Seattle and two cities in California, Long Beach and Montebello, have passed laws requiring that grocery stores, including chains such as Kroger, Albertsons, Whole Foods and Trader Joe’s, give their workers an extra $4 an hour in hazard pay. The measure in Montebello also requires drug stores like CVS and Walgreens to provide hazard pay to workers.
Union officials, labor experts and local officials say cities are stepping in where the federal government and the private sector have fallen short. They hope that the measures put more pressure on large grocers to reinstate hazard pay across their stores nationwide and prompt other cities to pass similar legislation.
The United Food and Commercial Workers Union, which represents 1.3 million workers in the grocery, meatpacking and food industries, says at least 134 grocery workers have died from the coronavirus and thousands have been infected.
“We see an increase in food purchases from grocery stores. But we haven’t seen a commensurate increase in pay…for those putting themselves in harm’s way,” Seattle City Councilmember Teresa Mosqueda, who introduced the city’s measure, said in an interview. “What we have seen is a delay in the vaccination going out, frontline workers continuing to experience higher rates of exposure and contracting Covid.”
Industry groups oppose such mandates. Ronald Fong, president of the California Grocery Association, said in an interview that the measures cities have passed will have “unintended consequences.”
“Grocers are going to have to raise prices on consumer products to be able to give these raises, or they’re going to have to cut shifts to make payroll,” he predicted.
Two major chains have made different moves in the past week.
On Tuesday, Trader Joe’s said that it was raising all of its workers’ pay temporarily to an extra $4 an hour, up from the additional $2 an hour they had been receiving for working in the pandemic. Trader Joe’s, however, is forgoing planned mid-year raises for employees, according to a person familiar with the company’s decision.
Earlier this week, Ralphs and Food 4 Less, which are owned by Kroger, announced they would close two stores in Long Beach.
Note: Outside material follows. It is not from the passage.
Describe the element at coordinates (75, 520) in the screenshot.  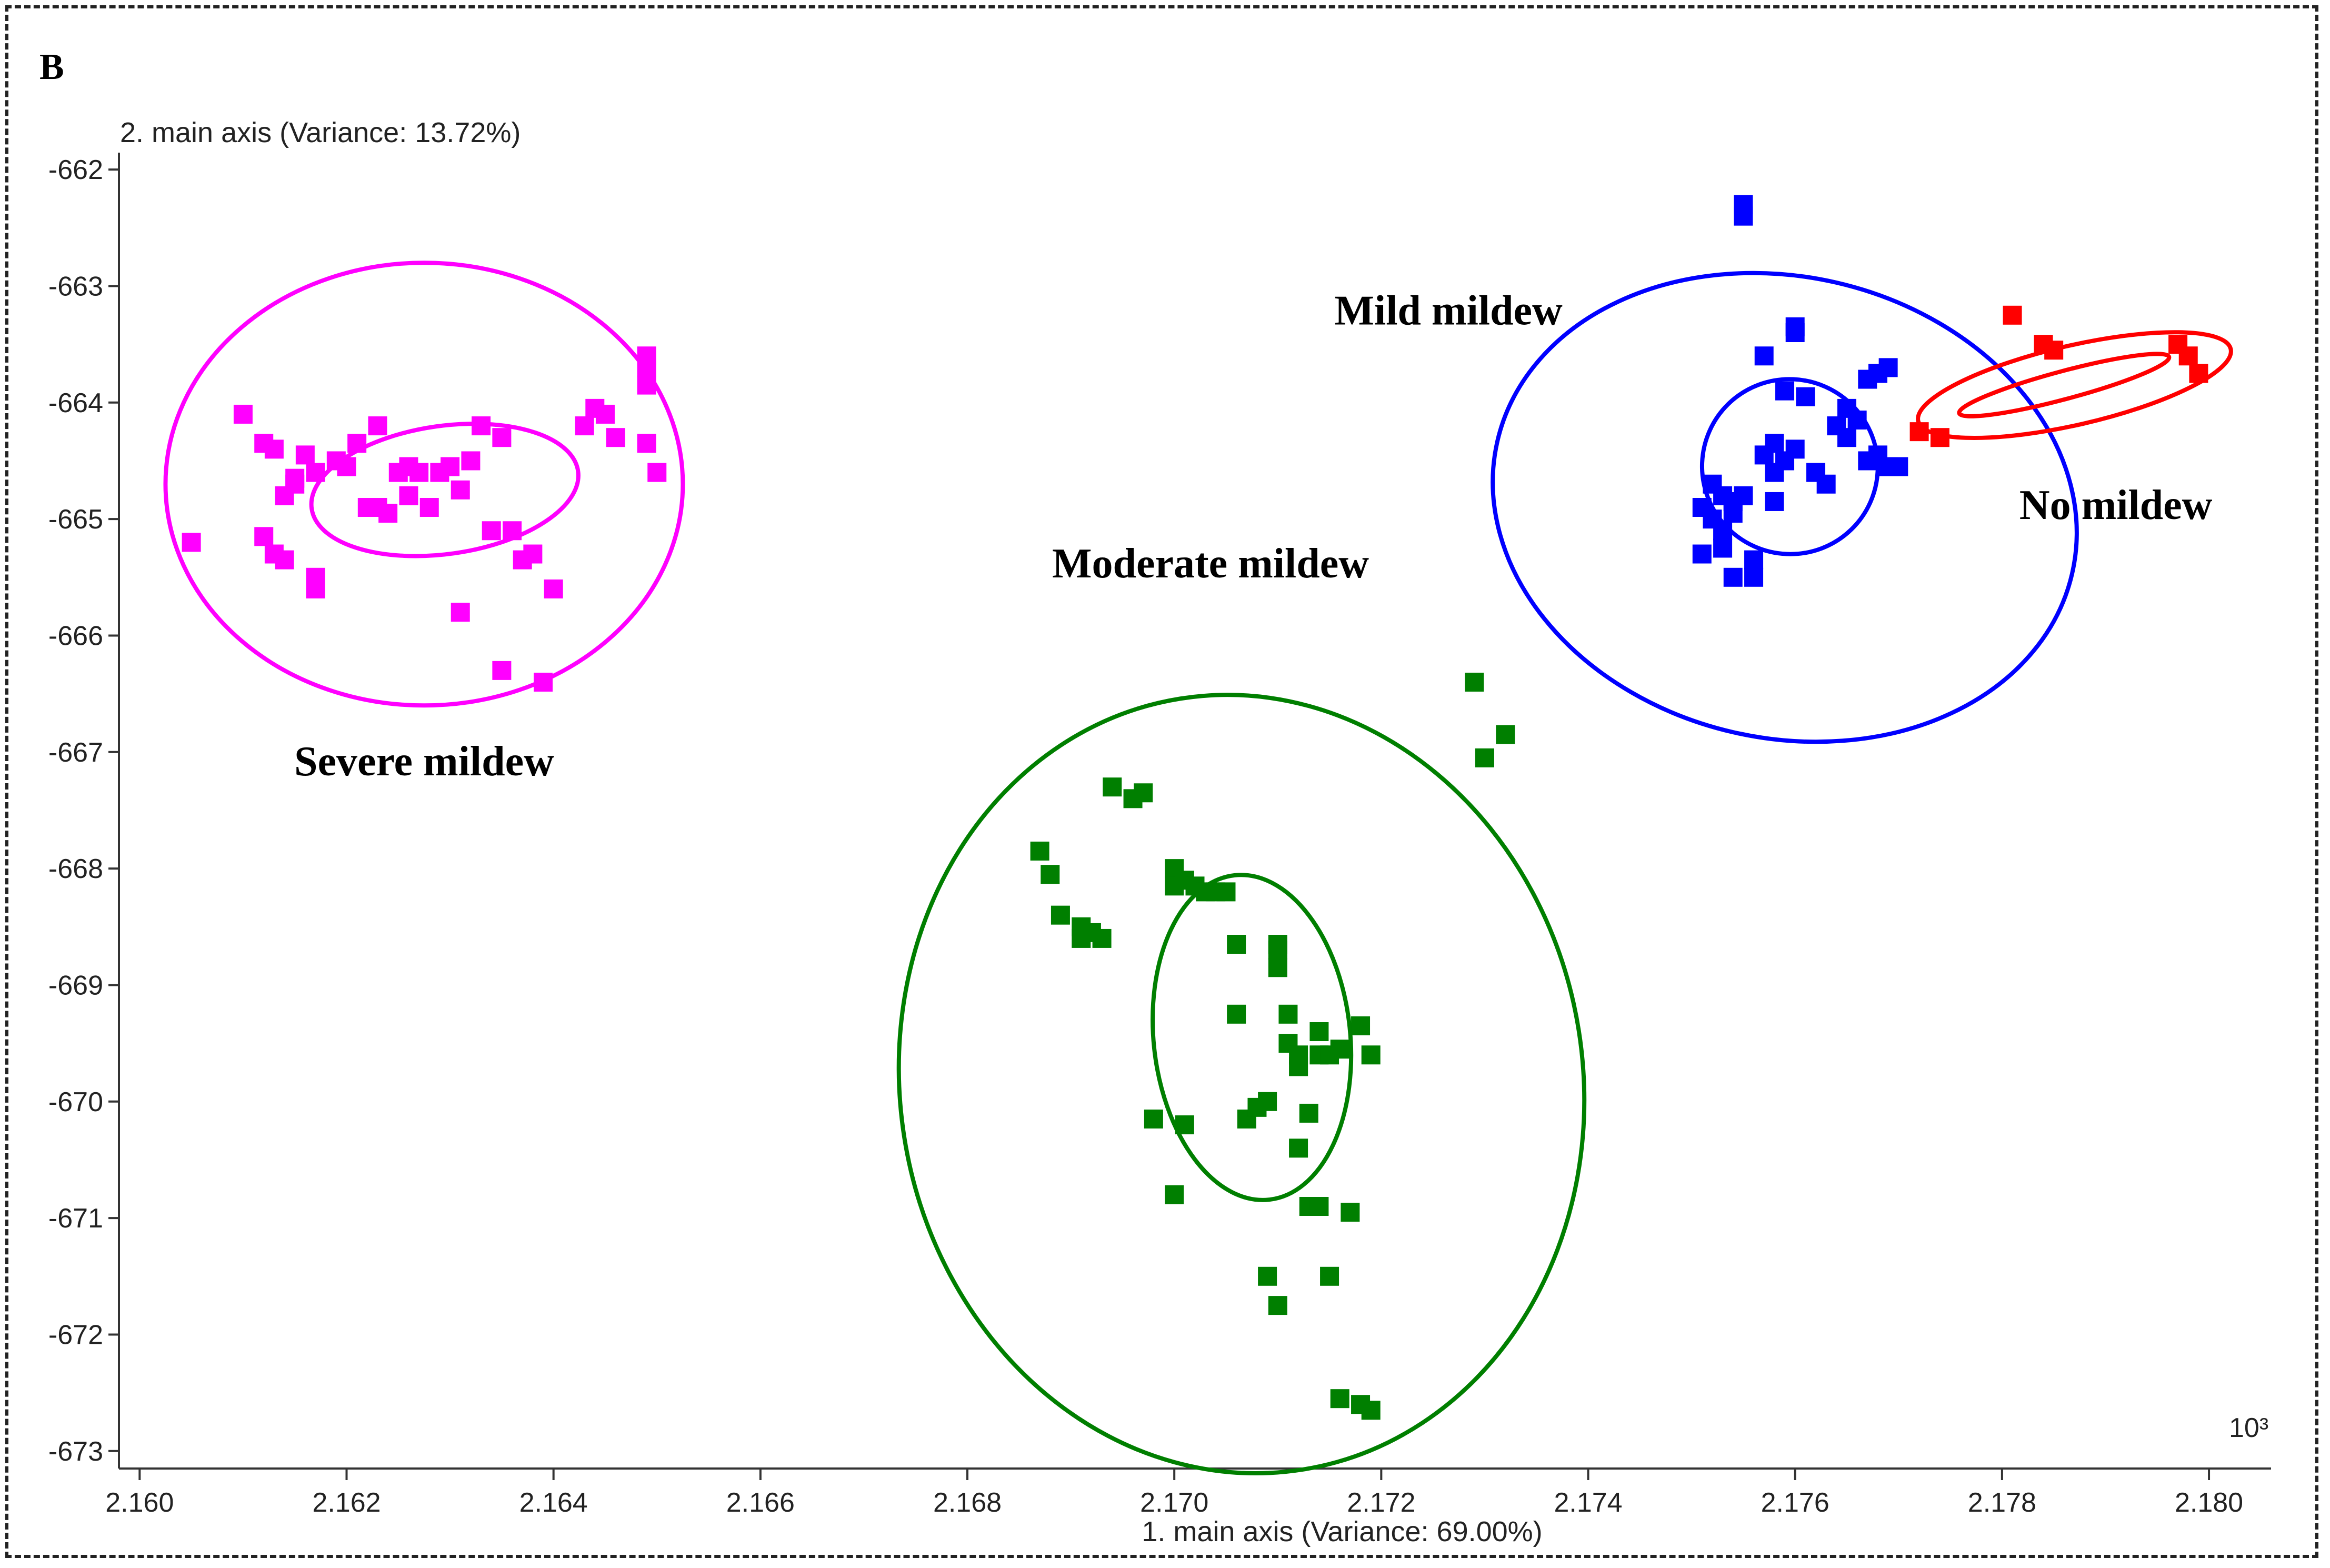
I see `y-tick-label: -665` at that location.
A Kroger spokesperson said the stores were struggling and the closures were a result of the “misguided decision” by the Long Beach City Council to “pick winners and losers” and require hazard pay for grocery stores in the city but not large retailers.
“Kroger’s decision is unfortunate for workers, shoppers and the company,” Kevin Lee, a spokesperson for Long Beach, said in a statement.
A ‘sizable’ bump
Other hazard pay measures are in the works. There are proposals in California cities ranging from Los Angeles to Berkeley to give $4 or $5 in extra pay to grocery workers.
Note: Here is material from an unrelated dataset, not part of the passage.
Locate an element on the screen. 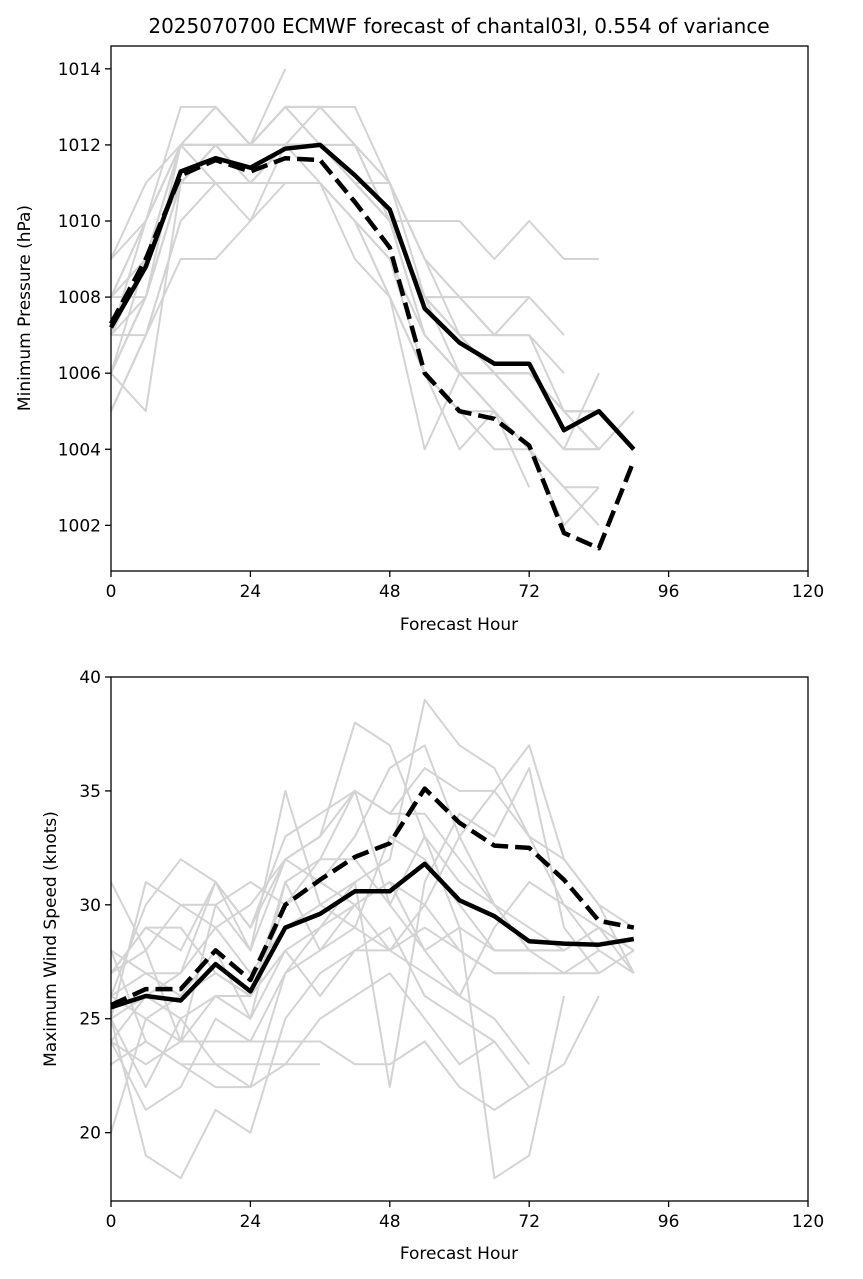 The width and height of the screenshot is (863, 1279). pressure-x-tick-label: 0 is located at coordinates (112, 592).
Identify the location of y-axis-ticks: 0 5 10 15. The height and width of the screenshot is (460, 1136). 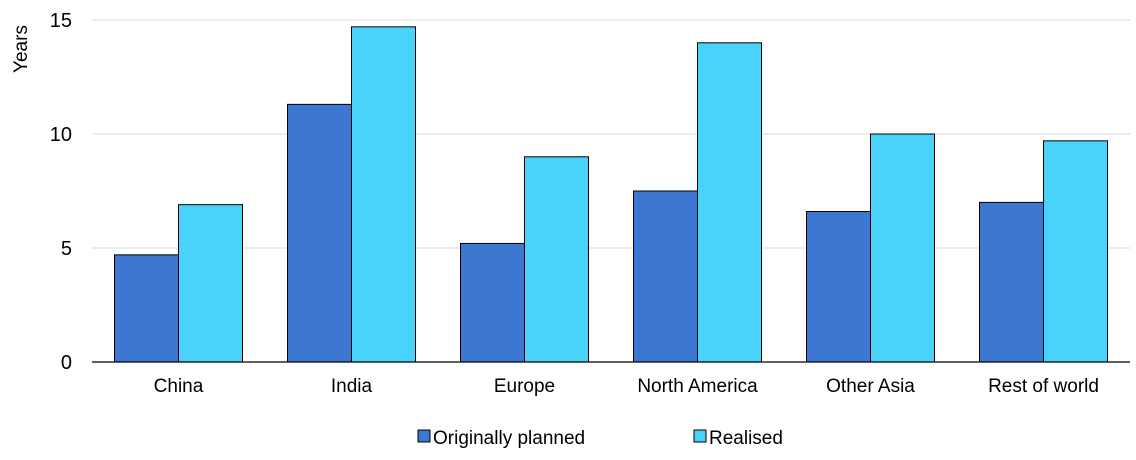
(61, 192).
But many of the mandates don’t cover workers at the biggest retailers in the country. The majority of the measures are targeted at stores that primarily sell food, so large retailers such as Walmart and Target that sell food and a wide range of goods are excluded. Additionally, those chains do not have stores in some of the cities where laws have passed or are being proposed and are thus not impacted. (Los Angeles, where a proposed bill would cover not only grocery, but also drug stores and big box chains, is an exception).
Despite the fact that some of the largest retail employers aren’t covered by the mandates, $4 and $5 hazard pay bumps are “sizable” and will have an “immediate, positive impact on grocery workers in the region,” said Molly Kinder, a fellow at the think tank Brookings Institution, who authored a report in November on worker pay at top retailers during the pandemic. For workers, hazard pay will also have a “positive psychological benefit of recognition for the value of their work and their sacrifices,” she said.
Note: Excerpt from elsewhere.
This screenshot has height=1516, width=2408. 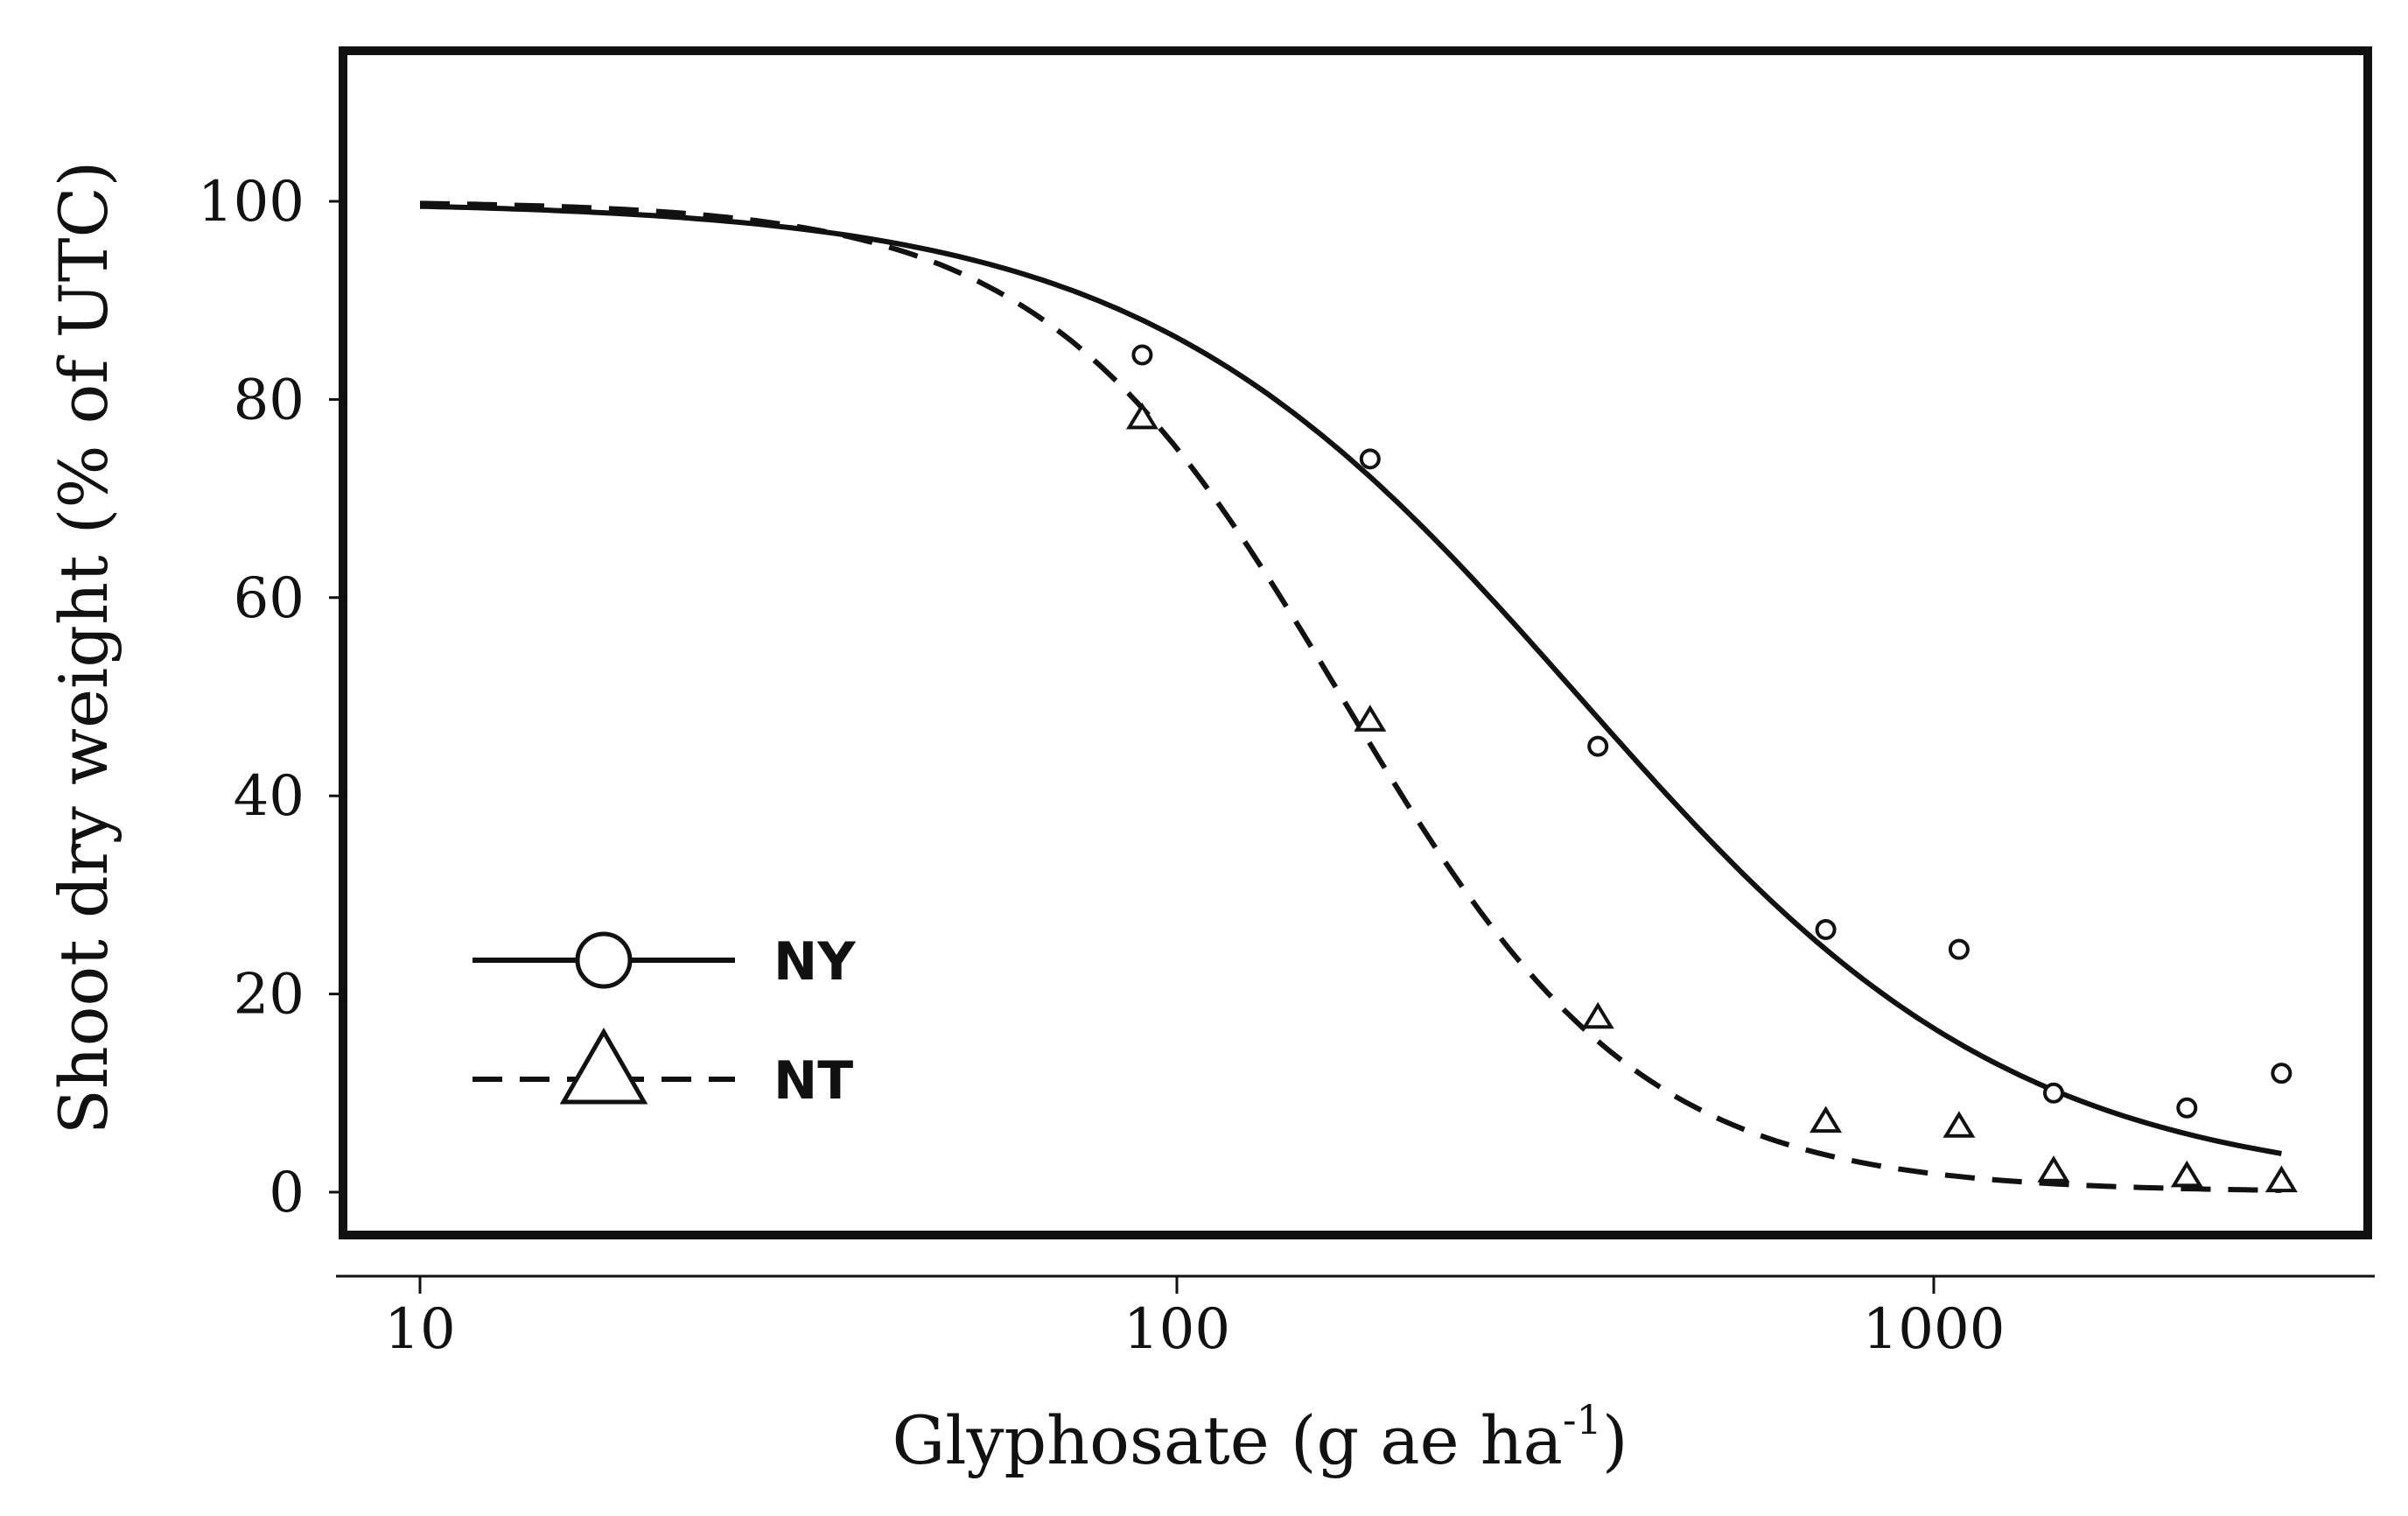 What do you see at coordinates (1260, 1438) in the screenshot?
I see `x-axis-title: Glyphosate (g ae ha-1)` at bounding box center [1260, 1438].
She predicts that the efforts in Seattle and California cities will lead to more cities and counties around the country mandating hazard pay for grocery workers. But she does not expect that Congress will take up similar legislation requiring hazard pay for grocery workers.
Momentum in cities for hazard pay comes months after it ended for most grocery workers. In the early stages of the pandemic, major grocers such as Kroger, Albertsons and Whole Foods, which is owned by Amazon, and Rite Aid offered their employees an extra $2 hazard pay for showing up to work. Other chains, such as Walmart, CVS and Walgreens provided cash bonuses for their workers instead of hazard pay. Hazard pay at those stores ended over the summer and since then many chains have provided their workers with additional rounds of cash bonuses.